▸ Short exercise
Please copy out the material from the line containing "At what coordinates should I click to accomplish: Open" through the line containing "Action: pyautogui.click(x=59, y=44)", requests included, and shift every coordinate in the answers up by 8.
╭─ Task data
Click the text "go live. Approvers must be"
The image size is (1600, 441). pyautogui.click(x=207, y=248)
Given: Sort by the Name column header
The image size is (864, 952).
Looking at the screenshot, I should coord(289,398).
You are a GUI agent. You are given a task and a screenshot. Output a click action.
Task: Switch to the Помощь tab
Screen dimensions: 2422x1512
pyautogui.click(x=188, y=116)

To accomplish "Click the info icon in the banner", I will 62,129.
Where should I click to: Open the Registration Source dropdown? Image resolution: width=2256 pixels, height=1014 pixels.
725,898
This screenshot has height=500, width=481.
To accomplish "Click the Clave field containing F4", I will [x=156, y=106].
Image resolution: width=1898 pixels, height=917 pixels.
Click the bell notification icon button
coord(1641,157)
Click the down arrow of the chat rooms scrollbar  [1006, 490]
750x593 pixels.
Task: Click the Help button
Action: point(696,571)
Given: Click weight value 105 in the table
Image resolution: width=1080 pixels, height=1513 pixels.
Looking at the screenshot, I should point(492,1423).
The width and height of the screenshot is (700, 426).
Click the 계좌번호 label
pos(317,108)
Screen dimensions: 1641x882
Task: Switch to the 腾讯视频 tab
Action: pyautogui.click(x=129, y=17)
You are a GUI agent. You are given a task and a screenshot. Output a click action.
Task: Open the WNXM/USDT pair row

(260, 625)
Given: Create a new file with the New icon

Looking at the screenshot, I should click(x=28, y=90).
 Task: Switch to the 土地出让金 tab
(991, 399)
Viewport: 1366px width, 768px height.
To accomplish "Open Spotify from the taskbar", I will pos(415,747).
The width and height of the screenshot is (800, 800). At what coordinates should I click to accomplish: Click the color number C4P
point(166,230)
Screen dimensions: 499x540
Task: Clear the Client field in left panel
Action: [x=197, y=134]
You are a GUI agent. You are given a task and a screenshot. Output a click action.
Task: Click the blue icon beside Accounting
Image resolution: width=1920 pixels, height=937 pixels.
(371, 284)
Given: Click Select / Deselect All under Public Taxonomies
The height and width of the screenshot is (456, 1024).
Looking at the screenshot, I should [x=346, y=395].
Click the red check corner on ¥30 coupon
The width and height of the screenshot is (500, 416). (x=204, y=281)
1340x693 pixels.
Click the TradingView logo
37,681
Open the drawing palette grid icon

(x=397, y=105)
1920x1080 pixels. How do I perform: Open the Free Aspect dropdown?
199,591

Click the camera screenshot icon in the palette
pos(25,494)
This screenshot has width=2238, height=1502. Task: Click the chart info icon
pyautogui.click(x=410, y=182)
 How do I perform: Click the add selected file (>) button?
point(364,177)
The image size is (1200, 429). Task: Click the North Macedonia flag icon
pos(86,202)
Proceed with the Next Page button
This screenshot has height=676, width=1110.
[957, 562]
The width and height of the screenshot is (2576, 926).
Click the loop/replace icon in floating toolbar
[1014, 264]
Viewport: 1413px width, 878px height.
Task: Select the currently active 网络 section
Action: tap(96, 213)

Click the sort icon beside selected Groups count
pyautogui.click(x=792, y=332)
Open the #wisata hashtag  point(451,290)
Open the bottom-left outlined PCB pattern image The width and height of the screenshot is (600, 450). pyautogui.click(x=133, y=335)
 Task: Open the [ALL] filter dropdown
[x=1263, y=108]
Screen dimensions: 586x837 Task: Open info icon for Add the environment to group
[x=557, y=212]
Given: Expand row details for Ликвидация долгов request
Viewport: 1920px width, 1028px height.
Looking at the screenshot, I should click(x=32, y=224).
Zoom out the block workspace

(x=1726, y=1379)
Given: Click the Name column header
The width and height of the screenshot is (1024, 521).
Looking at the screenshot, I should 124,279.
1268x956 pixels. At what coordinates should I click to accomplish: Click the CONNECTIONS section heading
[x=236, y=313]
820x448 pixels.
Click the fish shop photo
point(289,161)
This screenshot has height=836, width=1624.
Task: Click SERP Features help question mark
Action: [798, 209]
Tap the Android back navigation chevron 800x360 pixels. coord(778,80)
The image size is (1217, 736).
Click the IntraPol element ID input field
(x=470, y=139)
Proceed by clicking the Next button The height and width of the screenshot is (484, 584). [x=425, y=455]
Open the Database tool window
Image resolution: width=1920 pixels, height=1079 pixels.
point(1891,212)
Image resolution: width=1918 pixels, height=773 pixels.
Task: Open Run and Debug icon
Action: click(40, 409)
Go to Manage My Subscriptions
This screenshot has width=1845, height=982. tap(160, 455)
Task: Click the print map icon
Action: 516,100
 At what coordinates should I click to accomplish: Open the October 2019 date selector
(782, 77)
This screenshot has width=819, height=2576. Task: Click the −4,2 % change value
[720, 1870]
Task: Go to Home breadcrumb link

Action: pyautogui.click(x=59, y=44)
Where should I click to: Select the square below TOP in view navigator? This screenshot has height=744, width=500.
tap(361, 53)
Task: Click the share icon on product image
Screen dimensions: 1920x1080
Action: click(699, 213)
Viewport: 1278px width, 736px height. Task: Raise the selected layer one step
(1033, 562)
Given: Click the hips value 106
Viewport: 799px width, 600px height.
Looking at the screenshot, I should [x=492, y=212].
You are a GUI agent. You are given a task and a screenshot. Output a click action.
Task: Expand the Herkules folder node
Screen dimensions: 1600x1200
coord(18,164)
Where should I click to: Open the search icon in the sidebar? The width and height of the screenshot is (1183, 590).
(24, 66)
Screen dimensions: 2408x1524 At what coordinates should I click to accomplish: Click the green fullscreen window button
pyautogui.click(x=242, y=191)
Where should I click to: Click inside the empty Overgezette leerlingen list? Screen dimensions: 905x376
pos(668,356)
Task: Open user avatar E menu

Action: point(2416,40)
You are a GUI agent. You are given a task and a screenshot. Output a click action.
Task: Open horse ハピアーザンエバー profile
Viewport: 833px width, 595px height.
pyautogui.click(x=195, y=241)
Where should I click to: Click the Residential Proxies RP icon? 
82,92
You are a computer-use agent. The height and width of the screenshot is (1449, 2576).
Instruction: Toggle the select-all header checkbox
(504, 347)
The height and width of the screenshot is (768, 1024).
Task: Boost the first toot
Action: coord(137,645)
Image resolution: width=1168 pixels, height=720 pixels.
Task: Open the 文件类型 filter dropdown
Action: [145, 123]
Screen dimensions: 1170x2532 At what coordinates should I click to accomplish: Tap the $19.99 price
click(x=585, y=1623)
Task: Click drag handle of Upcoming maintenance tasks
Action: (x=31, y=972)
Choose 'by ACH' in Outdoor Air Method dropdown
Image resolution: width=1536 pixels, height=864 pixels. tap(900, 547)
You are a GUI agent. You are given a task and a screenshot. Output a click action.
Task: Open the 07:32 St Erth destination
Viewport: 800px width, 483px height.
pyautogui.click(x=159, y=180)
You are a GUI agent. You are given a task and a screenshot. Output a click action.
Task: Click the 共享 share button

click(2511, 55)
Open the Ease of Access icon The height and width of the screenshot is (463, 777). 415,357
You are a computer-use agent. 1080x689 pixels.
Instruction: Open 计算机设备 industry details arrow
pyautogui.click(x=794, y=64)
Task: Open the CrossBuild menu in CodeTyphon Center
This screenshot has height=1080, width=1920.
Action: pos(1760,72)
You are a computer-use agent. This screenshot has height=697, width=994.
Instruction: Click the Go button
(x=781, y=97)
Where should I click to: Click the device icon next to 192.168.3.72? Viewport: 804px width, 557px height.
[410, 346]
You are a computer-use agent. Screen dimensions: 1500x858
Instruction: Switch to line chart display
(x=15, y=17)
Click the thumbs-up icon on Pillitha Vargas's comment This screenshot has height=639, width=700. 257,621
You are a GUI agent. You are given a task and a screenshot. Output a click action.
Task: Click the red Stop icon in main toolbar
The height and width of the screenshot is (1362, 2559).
╰─
▸ Problem solution
 At what coordinates should I click to accomplish: Open the October 2019 date selector
(790, 85)
This screenshot has width=819, height=2576. Task: Click the −4,2 % change value
[728, 1878]
Task: Go to Home breadcrumb link

Action: pyautogui.click(x=67, y=52)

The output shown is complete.